-- begin Supplied records --
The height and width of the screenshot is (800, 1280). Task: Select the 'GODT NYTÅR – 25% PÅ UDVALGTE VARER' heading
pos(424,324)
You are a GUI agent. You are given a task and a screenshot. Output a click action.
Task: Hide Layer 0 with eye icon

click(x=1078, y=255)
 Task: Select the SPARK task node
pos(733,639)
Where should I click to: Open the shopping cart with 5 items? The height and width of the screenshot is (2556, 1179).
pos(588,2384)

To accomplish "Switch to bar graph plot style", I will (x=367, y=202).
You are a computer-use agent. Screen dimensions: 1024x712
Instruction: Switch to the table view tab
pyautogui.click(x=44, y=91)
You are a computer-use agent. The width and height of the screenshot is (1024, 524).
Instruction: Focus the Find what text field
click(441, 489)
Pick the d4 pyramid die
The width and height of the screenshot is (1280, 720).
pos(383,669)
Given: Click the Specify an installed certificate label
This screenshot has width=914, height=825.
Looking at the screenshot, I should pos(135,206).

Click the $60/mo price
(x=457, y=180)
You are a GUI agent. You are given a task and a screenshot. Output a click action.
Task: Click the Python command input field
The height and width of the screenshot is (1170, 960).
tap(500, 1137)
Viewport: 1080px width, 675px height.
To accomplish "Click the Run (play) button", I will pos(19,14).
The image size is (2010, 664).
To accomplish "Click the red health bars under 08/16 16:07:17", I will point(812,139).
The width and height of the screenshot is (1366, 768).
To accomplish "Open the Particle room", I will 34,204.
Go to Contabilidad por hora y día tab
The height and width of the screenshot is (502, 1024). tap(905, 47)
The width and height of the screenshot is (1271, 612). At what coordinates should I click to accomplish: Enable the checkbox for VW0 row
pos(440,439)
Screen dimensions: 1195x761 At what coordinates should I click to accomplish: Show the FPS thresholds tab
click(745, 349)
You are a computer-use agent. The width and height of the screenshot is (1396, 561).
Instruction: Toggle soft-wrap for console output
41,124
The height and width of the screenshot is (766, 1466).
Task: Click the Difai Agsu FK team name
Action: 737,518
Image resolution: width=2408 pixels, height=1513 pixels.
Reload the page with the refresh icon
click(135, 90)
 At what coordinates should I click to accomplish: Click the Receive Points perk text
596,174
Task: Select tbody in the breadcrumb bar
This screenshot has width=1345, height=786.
-- end Supplied records --
Rewrite all of the records above, replacing "Instruction" with "Directive" and leaving everything else unchanged.

The height and width of the screenshot is (800, 1280). Task: Select the 'GODT NYTÅR – 25% PÅ UDVALGTE VARER' heading
pos(424,324)
You are a GUI agent. You are given a task and a screenshot. Output a click action.
Task: Hide Layer 0 with eye icon

click(x=1078, y=255)
 Task: Select the SPARK task node
pos(733,639)
Where should I click to: Open the shopping cart with 5 items? The height and width of the screenshot is (2556, 1179).
pos(588,2384)

To accomplish "Switch to bar graph plot style", I will (x=367, y=202).
You are a computer-use agent. Screen dimensions: 1024x712
Directive: Switch to the table view tab
pyautogui.click(x=44, y=91)
You are a computer-use agent. The width and height of the screenshot is (1024, 524).
Directive: Focus the Find what text field
click(441, 489)
Pick the d4 pyramid die
The width and height of the screenshot is (1280, 720).
pos(383,669)
Given: Click the Specify an installed certificate label
This screenshot has width=914, height=825.
Looking at the screenshot, I should pos(135,206).

Click the $60/mo price
(x=457, y=180)
You are a GUI agent. You are given a task and a screenshot. Output a click action.
Task: Click the Python command input field
The height and width of the screenshot is (1170, 960).
tap(500, 1137)
Viewport: 1080px width, 675px height.
To accomplish "Click the Run (play) button", I will pos(19,14).
The image size is (2010, 664).
To accomplish "Click the red health bars under 08/16 16:07:17", I will point(812,139).
The width and height of the screenshot is (1366, 768).
To accomplish "Open the Particle room", I will 34,204.
Go to Contabilidad por hora y día tab
The height and width of the screenshot is (502, 1024). tap(905, 47)
The width and height of the screenshot is (1271, 612). At what coordinates should I click to accomplish: Enable the checkbox for VW0 row
pos(440,439)
Screen dimensions: 1195x761 At what coordinates should I click to accomplish: Show the FPS thresholds tab
click(745, 349)
You are a computer-use agent. The width and height of the screenshot is (1396, 561).
Directive: Toggle soft-wrap for console output
41,124
The height and width of the screenshot is (766, 1466).
Task: Click the Difai Agsu FK team name
Action: 737,518
Image resolution: width=2408 pixels, height=1513 pixels.
Reload the page with the refresh icon
click(135, 90)
 At what coordinates should I click to accomplish: Click the Receive Points perk text
596,174
Task: Select tbody in the breadcrumb bar
This screenshot has width=1345, height=786.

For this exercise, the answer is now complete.